Untrue. The way to move ahead in politics is to actually align yourself with wealthy and powerful supporters, not diss them. Obama was a nobody State Senator with big ambitions, he had a LOT to gain by appeasing Saltzman and very little to lose politically.

>>> Obama had it right then, and not only did he have the clarity of vision to see where the pitfalls and problems were, but also the moral courage to stand up in public and speak those words through a PA for posterity (not to mention the press).

Then I guess his “clarity of vision” and “moral courage” waffled…as his quotes demonstrate.

>>> The rest of the unconvincing stuff you've provided consists of quotes from Obama himself, in which he points out that he's had moments where he's questioned whether he did the right thing.

So much for his “clarity of vision” and “moral courage.” LOL!

>>> None of the Obama quotes you provide are evidence that Obama actually CHANGED his mind....only that he wondered if he'd been right.

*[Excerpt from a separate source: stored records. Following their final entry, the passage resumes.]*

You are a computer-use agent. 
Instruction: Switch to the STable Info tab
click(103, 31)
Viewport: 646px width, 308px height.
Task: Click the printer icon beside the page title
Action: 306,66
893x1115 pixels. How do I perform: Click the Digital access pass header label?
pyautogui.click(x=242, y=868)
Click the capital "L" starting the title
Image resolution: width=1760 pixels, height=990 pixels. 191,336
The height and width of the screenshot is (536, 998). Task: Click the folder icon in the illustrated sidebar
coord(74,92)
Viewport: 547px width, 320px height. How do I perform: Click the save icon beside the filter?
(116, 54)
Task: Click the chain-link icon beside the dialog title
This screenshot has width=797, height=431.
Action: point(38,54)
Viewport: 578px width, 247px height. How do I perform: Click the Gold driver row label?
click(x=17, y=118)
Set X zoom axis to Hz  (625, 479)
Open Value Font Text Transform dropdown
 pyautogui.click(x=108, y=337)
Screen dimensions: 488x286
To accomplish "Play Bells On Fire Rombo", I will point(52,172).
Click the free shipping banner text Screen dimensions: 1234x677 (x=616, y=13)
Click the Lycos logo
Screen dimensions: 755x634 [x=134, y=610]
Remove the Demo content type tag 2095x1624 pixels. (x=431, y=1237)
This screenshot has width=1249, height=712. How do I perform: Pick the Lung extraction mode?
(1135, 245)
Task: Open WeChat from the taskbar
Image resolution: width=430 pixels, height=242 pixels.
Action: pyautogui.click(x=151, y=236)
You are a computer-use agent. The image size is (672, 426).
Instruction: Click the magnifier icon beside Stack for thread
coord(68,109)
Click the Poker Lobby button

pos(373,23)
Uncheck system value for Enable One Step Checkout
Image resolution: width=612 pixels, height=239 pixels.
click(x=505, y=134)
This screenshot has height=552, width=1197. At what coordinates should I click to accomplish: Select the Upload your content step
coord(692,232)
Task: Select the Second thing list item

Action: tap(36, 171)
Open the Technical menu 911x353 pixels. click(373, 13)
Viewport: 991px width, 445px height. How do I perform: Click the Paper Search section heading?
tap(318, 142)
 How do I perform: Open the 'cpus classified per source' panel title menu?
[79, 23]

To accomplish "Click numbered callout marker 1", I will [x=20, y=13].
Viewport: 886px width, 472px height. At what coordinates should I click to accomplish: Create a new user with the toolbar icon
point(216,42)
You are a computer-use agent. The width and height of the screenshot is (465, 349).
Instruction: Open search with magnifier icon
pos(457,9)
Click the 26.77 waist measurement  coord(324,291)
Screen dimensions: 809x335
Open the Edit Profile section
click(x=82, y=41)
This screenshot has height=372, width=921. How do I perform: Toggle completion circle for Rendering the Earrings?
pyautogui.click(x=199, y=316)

They prove that Obama took a position on the war without knowing the facts and that he questioned himself afterwards. And since Obama himself says that he is not categorically opposed to war, and since he also admits that he didn’t have the facts upon which to make an informed decision, whatever could have been the reason this “thoughtful” man made a speech opposing the war?…well that brings us back to square one and Obama’s political pandering.

>>> I call the ability to honestly entertain the notion that you might have been wrong a rare - and very valuable, especially in a President - commodity.

Then I guess you’ll be voting for McCain who has demonstrated that rare, very valuable Presidential commodity…unlike Obama who, to this day, cannot bring himself to admit that he was wrong on the surge, or any other issue. Even Kissinger had to call in and smack him around.